Dissertation Defense Announcement Ph.D. in Education Program: Anel V. Rivera Guerrero “Excavando identidad with Teachers of Multilingual Learners in Professional Development: Transformándonos de adentro pa’ fuera “

5:00 pm - 6:30 pm

Despite the ongoing call for in-service teachers of multilingual learners to engage in the deep exploration of their identities and belief systems toward bi/multilingual speakers (Lawton et al., 2025), there is little guidance in the research literature. The Archaeology of Self provides one pathway for this work (Sealey-Ruiz, 2020). However, due to the adaptability of this introspective model, contextual framing and concrete tools to support critical dialogue and reflexivity around social narratives related to language and race are required. To address these needs, this dissertation asks: what does the process of identity exploration within professional development look like for in-service teachers of multilingual learners? Subquestions include: what do teachers encounter in the identity exploration process?, and how do teachers negotiate these encuentros?
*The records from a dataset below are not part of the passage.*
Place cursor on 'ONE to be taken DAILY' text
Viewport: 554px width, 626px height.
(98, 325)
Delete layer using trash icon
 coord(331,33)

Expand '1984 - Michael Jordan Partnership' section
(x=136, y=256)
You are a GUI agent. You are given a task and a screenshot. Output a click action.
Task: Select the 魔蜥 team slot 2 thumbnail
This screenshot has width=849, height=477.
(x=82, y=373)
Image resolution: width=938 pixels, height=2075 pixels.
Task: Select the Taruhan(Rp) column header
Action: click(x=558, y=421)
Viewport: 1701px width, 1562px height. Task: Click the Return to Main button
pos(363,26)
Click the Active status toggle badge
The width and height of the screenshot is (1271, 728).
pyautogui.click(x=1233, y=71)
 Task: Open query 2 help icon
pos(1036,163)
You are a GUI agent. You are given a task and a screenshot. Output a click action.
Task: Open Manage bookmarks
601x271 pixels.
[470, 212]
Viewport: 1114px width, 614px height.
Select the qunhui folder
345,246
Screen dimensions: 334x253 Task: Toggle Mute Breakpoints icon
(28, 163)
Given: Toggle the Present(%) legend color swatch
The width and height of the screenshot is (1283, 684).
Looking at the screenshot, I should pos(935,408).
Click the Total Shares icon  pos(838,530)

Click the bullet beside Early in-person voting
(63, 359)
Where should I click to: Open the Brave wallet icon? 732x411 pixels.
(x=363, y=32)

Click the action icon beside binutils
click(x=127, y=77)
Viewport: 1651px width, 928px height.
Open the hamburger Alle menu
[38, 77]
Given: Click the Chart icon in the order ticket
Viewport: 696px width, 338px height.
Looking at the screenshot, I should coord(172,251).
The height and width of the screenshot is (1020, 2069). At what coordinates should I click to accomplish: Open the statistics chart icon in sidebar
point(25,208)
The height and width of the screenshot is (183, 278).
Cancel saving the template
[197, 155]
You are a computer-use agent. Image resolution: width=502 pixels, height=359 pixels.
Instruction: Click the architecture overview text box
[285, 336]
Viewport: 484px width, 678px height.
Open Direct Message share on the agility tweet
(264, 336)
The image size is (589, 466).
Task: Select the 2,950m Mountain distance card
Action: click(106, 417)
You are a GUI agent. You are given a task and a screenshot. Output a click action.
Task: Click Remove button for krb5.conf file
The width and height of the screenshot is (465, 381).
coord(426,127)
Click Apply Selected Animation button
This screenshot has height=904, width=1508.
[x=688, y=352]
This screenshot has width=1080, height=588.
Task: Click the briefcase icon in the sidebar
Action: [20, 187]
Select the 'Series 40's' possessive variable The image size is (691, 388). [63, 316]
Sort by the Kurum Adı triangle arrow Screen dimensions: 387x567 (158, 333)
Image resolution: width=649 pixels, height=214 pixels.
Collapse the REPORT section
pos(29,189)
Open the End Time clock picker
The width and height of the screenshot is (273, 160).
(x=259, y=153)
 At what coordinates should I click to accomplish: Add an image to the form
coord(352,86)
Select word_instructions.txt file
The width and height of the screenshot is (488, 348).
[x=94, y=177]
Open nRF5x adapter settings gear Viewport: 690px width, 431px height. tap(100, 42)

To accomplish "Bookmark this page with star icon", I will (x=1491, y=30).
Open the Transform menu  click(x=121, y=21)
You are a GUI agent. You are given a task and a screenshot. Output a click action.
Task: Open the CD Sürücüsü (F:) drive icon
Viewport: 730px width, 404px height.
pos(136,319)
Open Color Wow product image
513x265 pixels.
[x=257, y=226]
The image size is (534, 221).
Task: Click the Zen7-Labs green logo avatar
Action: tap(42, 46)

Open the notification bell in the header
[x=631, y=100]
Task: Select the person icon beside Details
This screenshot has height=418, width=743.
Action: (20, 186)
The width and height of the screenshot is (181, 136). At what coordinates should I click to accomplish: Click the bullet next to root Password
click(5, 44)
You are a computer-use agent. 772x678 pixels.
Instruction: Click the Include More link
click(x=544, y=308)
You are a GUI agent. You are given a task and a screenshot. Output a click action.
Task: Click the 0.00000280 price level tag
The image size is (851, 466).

This dissertation is written as three articles. The first article describes the planning and implementation process of a professional development series that utilized the Archeology of Self to support identity exploration for teachers of multilingual learners using autoethnographic tools (Sealey-Ruiz, 2020). To address the historicized discourses related to race and language that uniquely impact teaching and learning for bi/multilingual speakers, raciolinguistic and translanguaging perspectives framed the identity inquiry process (García, 2009; Rosa & Flores, 2017). Using autoethnographic tools, teachers uncovered the impact and their personal uptakes of the White Listening Subject and worked to disrupt oppressive beliefs and practices in classroom instruction (Flores & Rosa, 2015). The second article explores teachers and the researchers’ encuentros and negotiations with memories and experiences that impact linguistic identity and their reframings because of the professional development experience. The third article engages emotive autoethnography to contend with an emotional encuentro with past, present, and future ways of being in the research process. The research showcases a pathway toward an authenticity of self as an emerging qualitative researcher.

Together, the articles reveal the impact of autoethnographic inquiry within professional development that supports the disruption and resistance of unique racialized harms incurred by language educators in school spaces. Implications for researchers, school district leaders and professional development providers, and teachers of multilingual learners are shared.